I think it was when having my morning coffee and loitering the internets, I saw somewhere this discussion:
“Here something that woud be really useful for PG development going forward: A count of the occurrence of unicode code points used in PG texts.”
PG refers to Project Gutenberg, where they publish out-of-copyright books for anyone to read for free, in various languages and formats. Highly recommended, btw, if you didn’t know about them before!
Since I’ve done something like this before, just with words, not Unicode code points, I thought I’d give this a try. Especially when using several books from Project Gutenberg as test material in my Data Structures and Algorithms course. Gotta give back, as you know.
I only know just the basics of Unicode, like: it’s hard and complex, full of rabbit holes to fall into if you are ignorant or assume too much. On the other hand, Swift should be one of the best languages to handle Unicode correctly with the String
and Character
class.
The tool I made (ducking other responsibilities, again!) is available in GitHub. I commented about the tool in the PG issue discussion, as well as my noobness in correct Unicode processing. Hopefully this and/or the other implementations/data offered to them is usable for the purpose. If you know Unicode better than me, please tell me if there’s something to improve in the tool.
A useful site found while doing this is Unicode Explorer. Worth a bookmark.
As what comes to PG folks’ discussion on “…A recent issue #271 notes that the 2em dash is often used but missing in many typefaces.” — my implementation found that the 2em dash (“⸺”, Unicode symbol with codepoint U+2E3A
) occurs in the provided book dataset 8 414 times.
Going to mark the hours of this little job in the category of “contributing to the culture & society” in my university work plan 🙌🏼✌🏼(the hands are codepoints U+1F64C U+1F3FC
and U+270C U+1F3FC
, the symbol itself plus the Fitzpatrick skin type / color…).
To end this post, here’s some technical details on the implementation. Processing the books is done using a Swift task group, concurrently (some details removed from the actual code):
try await withThrowingTaskGroup(of: [Character: Int].self) { group in
if let enumerator = fileManager.enumerator(atPath: books) {
while let file = enumerator.nextObject() as? String {
if file.hasSuffix(".txt") {
fileCount += 1
// Add a task to task group to handle one file
group.addTask { () -> [Character: Int] in
var taskCodePoints: [Character: Int] = [:]

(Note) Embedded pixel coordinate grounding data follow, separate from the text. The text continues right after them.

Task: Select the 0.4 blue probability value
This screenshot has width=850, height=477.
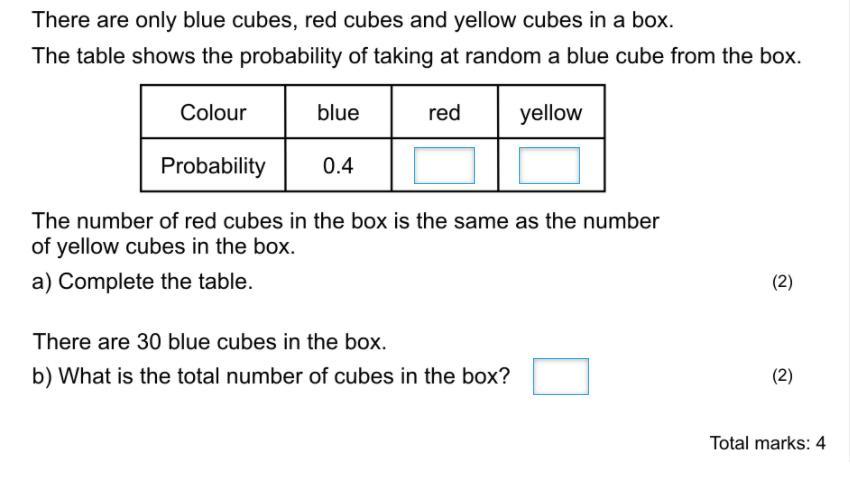Action: coord(338,165)
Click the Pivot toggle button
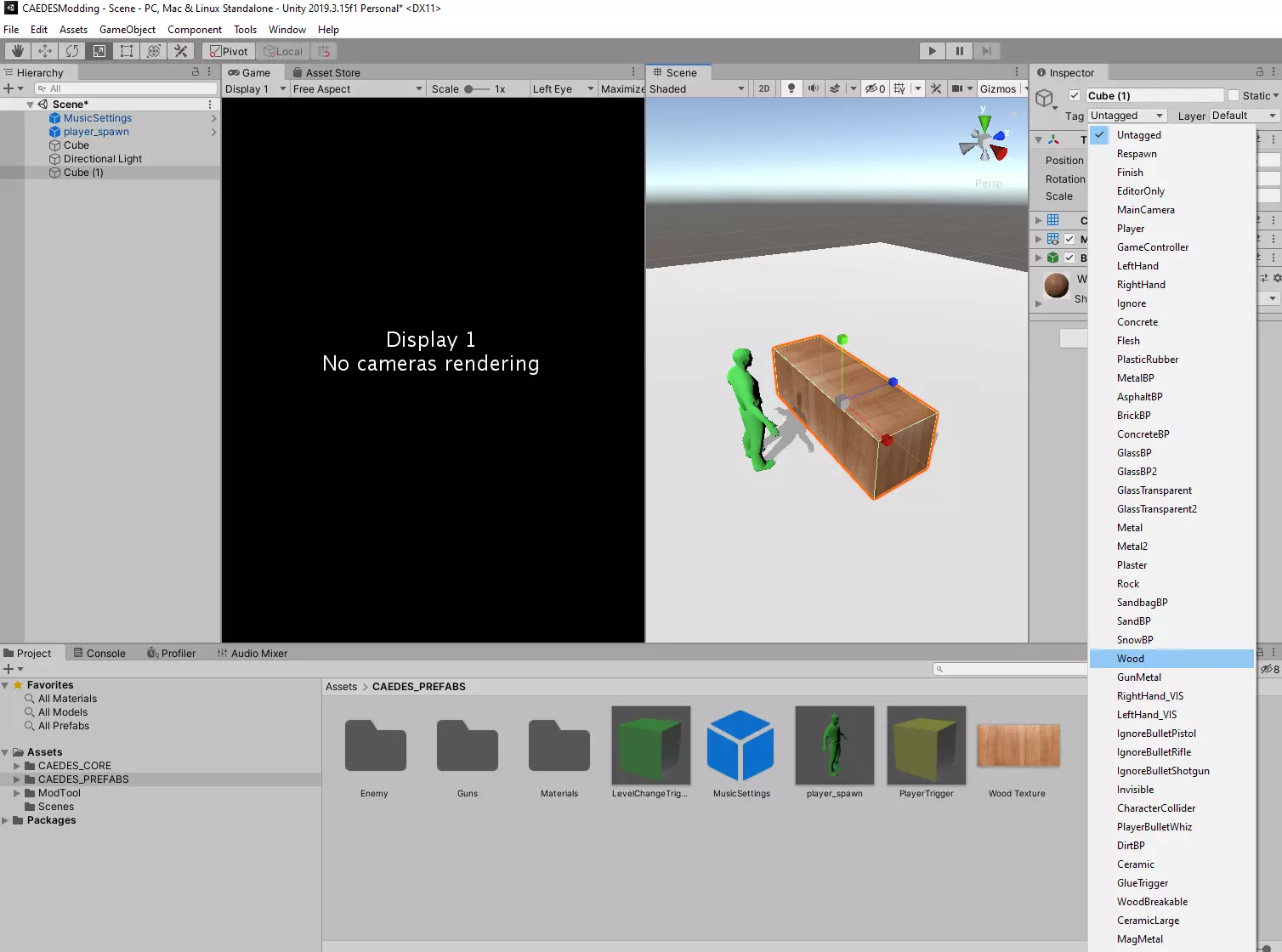Image resolution: width=1282 pixels, height=952 pixels. 229,51
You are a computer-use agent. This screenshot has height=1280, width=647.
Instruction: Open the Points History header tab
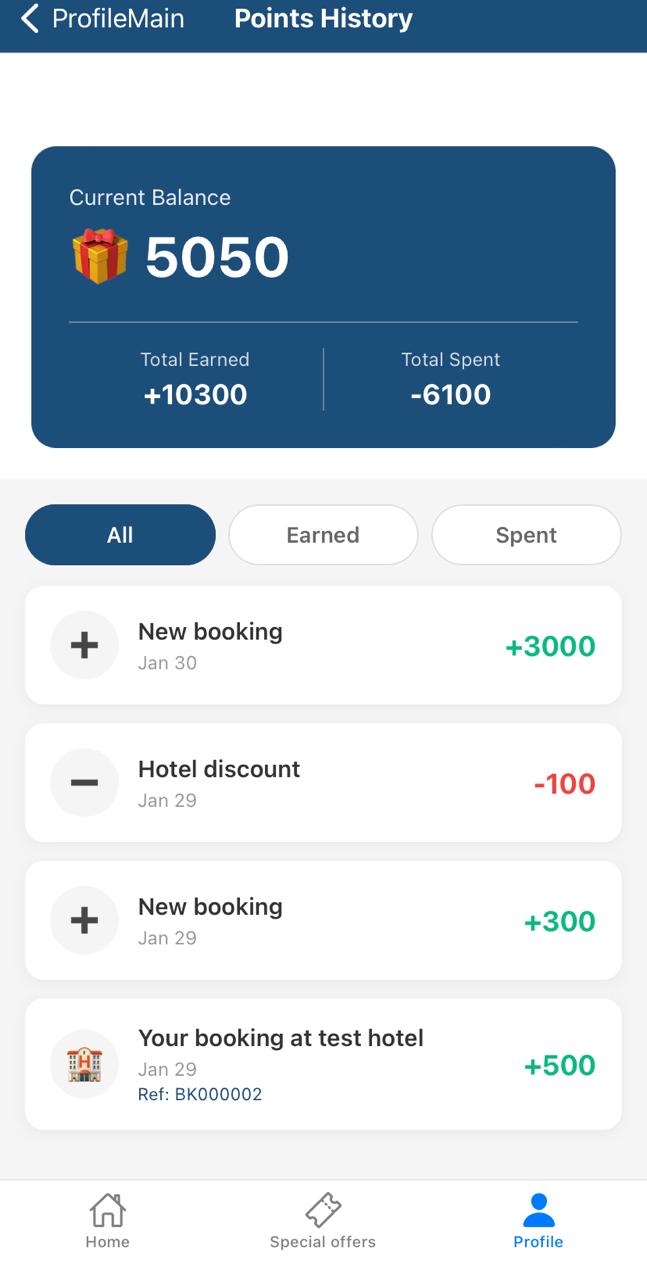(323, 18)
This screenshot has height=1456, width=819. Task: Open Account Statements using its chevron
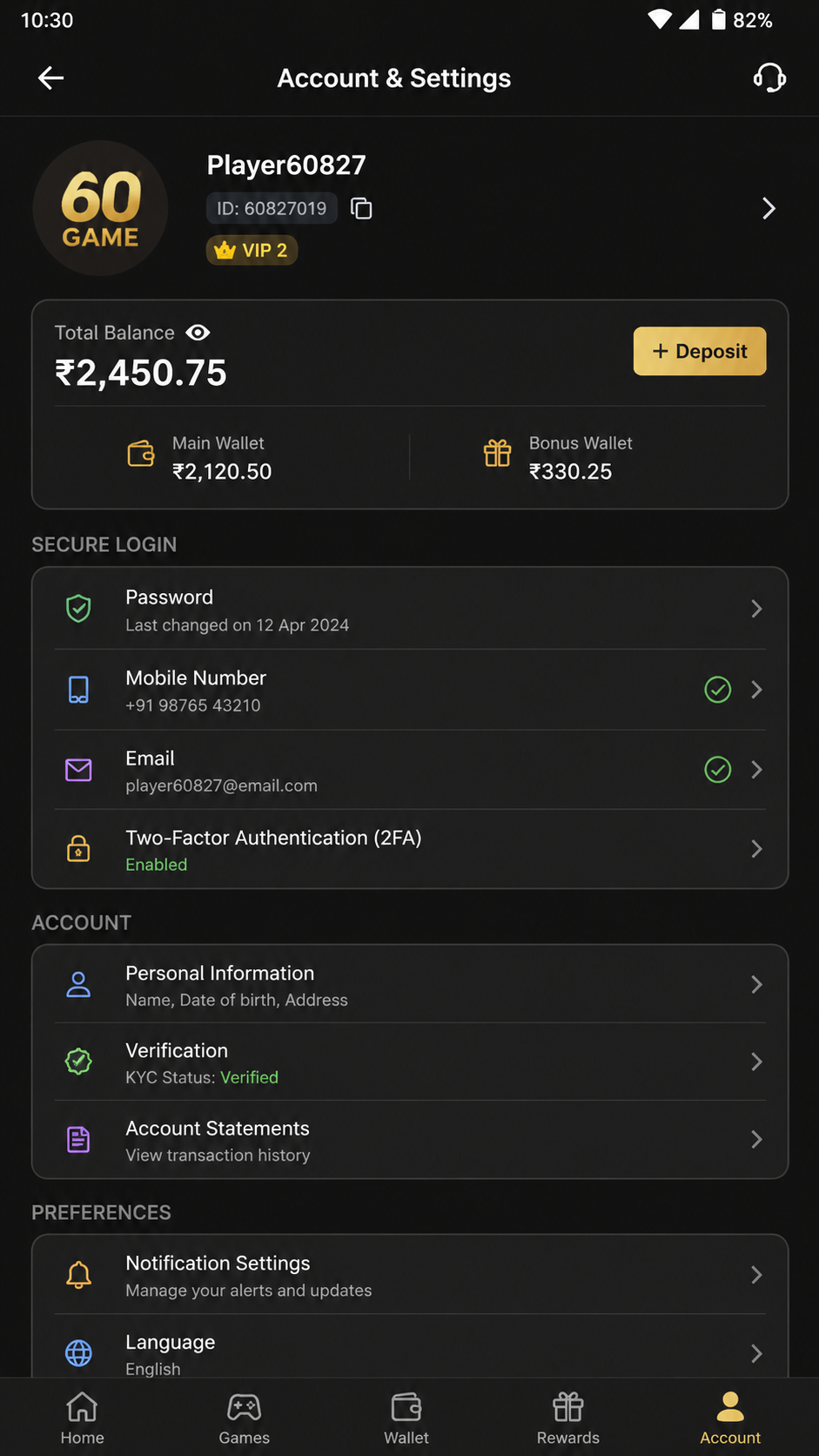click(x=756, y=1139)
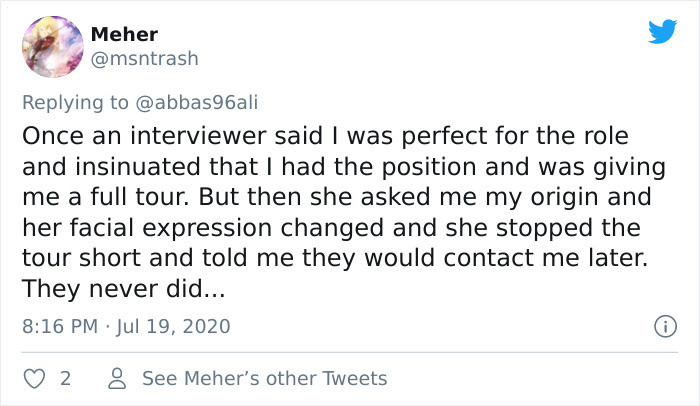This screenshot has width=700, height=406.
Task: Open the 8:16 PM timestamp link
Action: [59, 326]
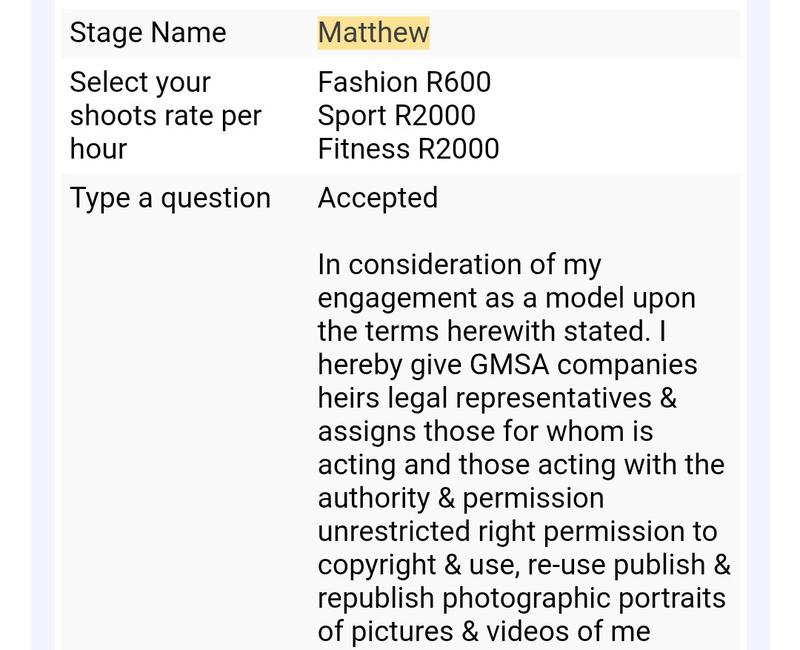Click the 'heirs legal representatives &' line
800x650 pixels.
tap(497, 398)
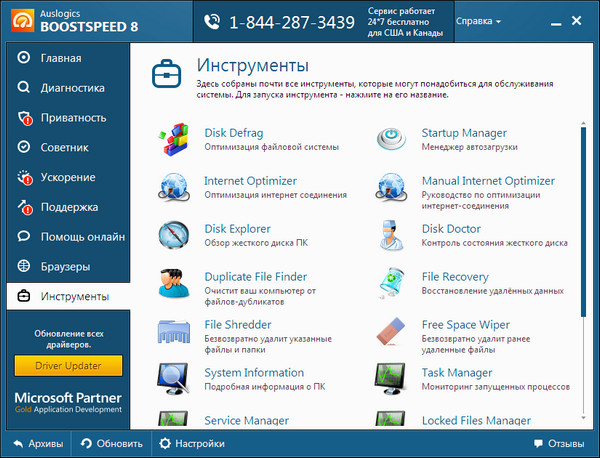Viewport: 600px width, 458px height.
Task: Expand the Справка dropdown menu
Action: (479, 21)
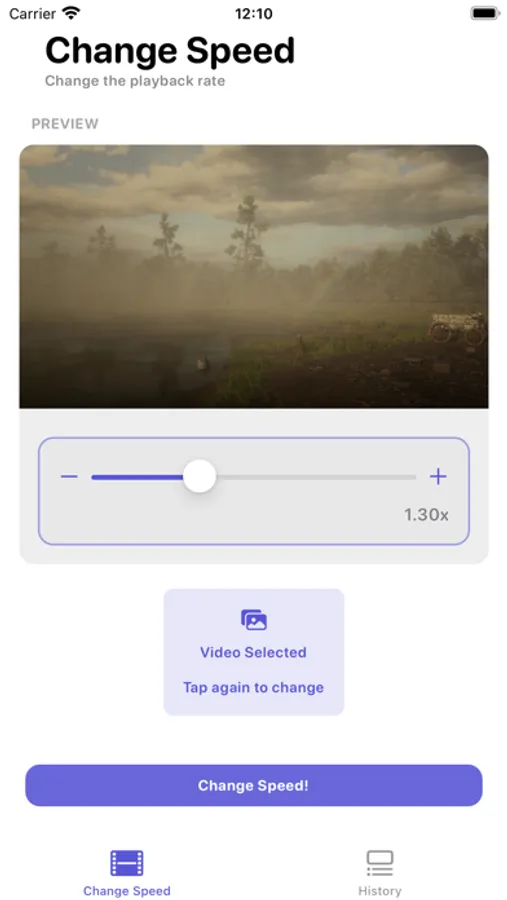Tap the battery icon in status bar

point(485,13)
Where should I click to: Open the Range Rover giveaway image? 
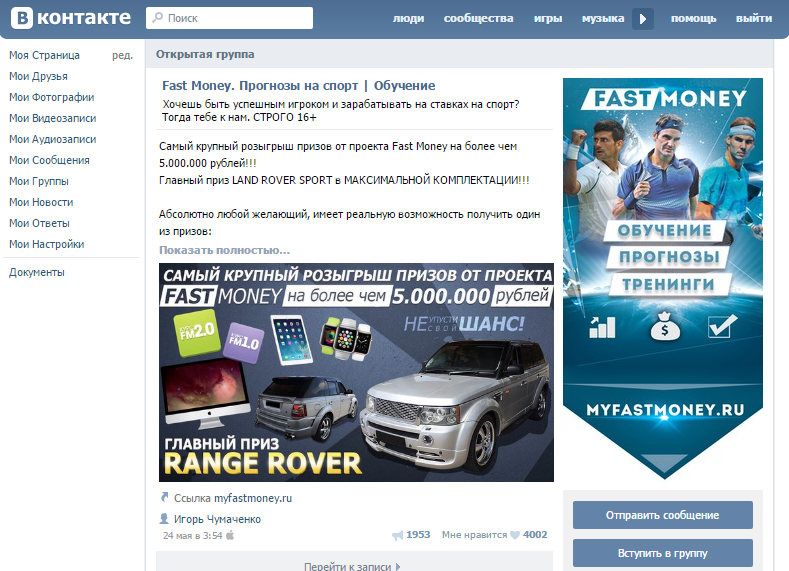356,372
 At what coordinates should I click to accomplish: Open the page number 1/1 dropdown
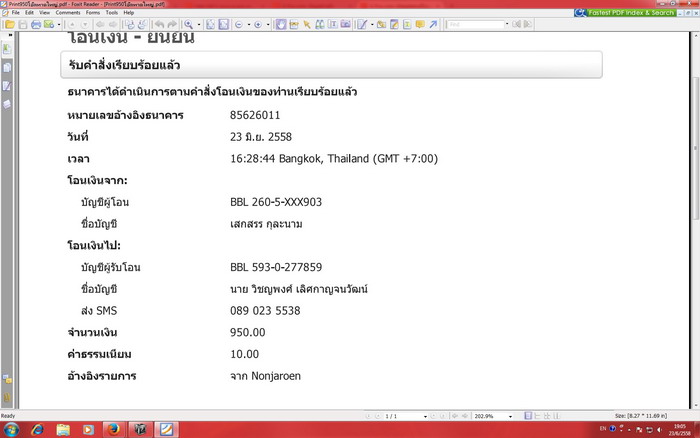pyautogui.click(x=425, y=416)
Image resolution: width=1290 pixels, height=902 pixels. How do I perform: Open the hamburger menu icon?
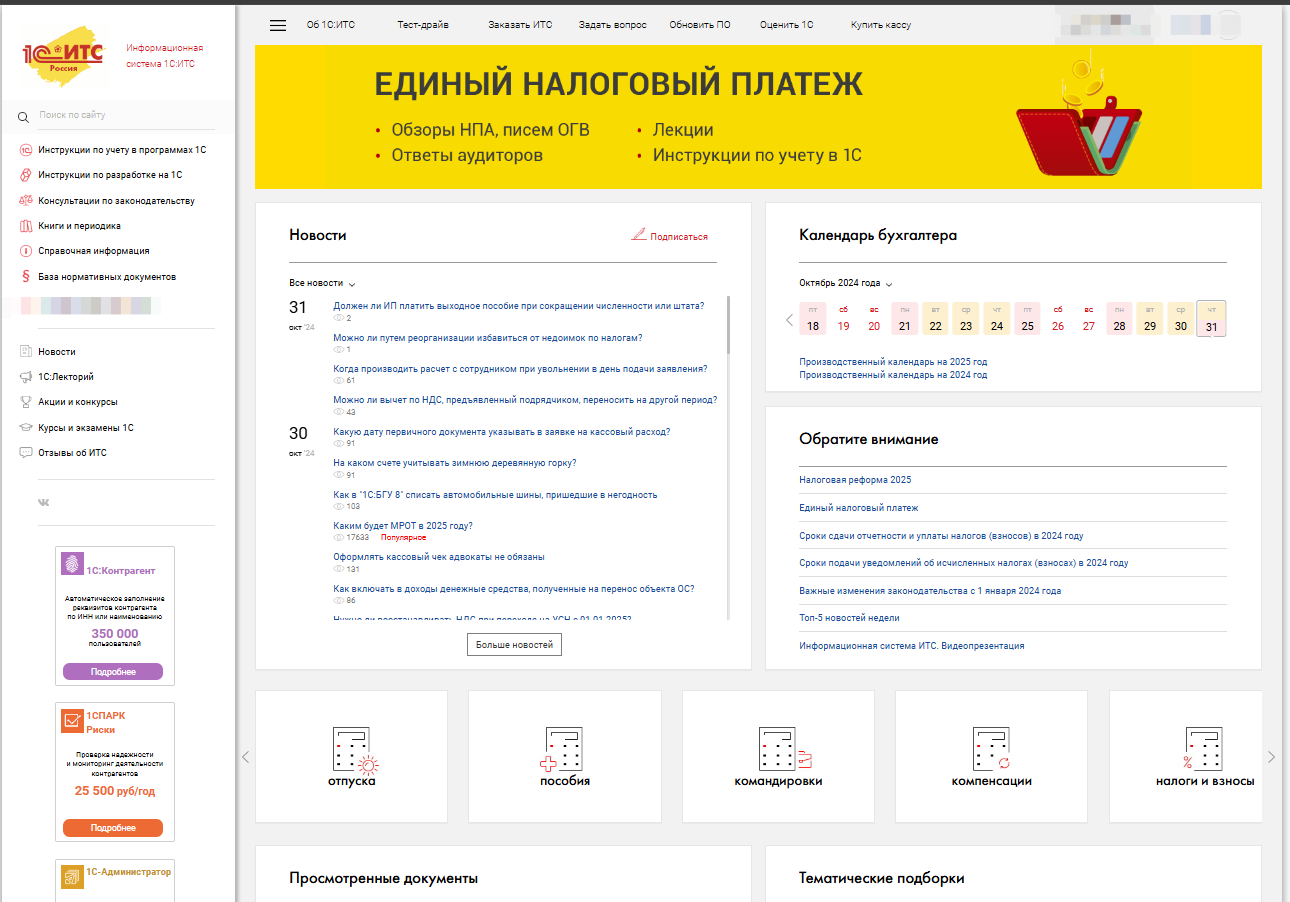278,25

let fullPath = booksDirectory + file
let fileContents = try String(contentsOf: URL(fileURLWithPath: fullPath), encoding: .utf8)
// ...taskCodePoints contains the result of one file
return taskCodePoints
}
}
}
// Combine the results from various concurrent tasks totaling the result
// from all files:
for try await partial in group {
for (key, value) in partial {
codePointsUsage[key, default: 0] += value
}
}
}
The data structure [Character: Int]
is a Swift dictionary of key-value pairs. Key (Character
) is the unique characters read from the files, and value (Int
) is the occurrence count of each character — how many times it was occurring in the books.
Each subtask collects a count of character occurrences from one book, and then those are merged together in the for try await partial in group
structure, as the subtasks finish.
Watching from the Mac Activity Monitor, I saw that the app used to have nine threads, processing the books in parallel on my Uni work laptop (MacBook Pro M2). For some reason, my own older MacBook Mini M1 was usually much faster in processing than the M2 MacBook.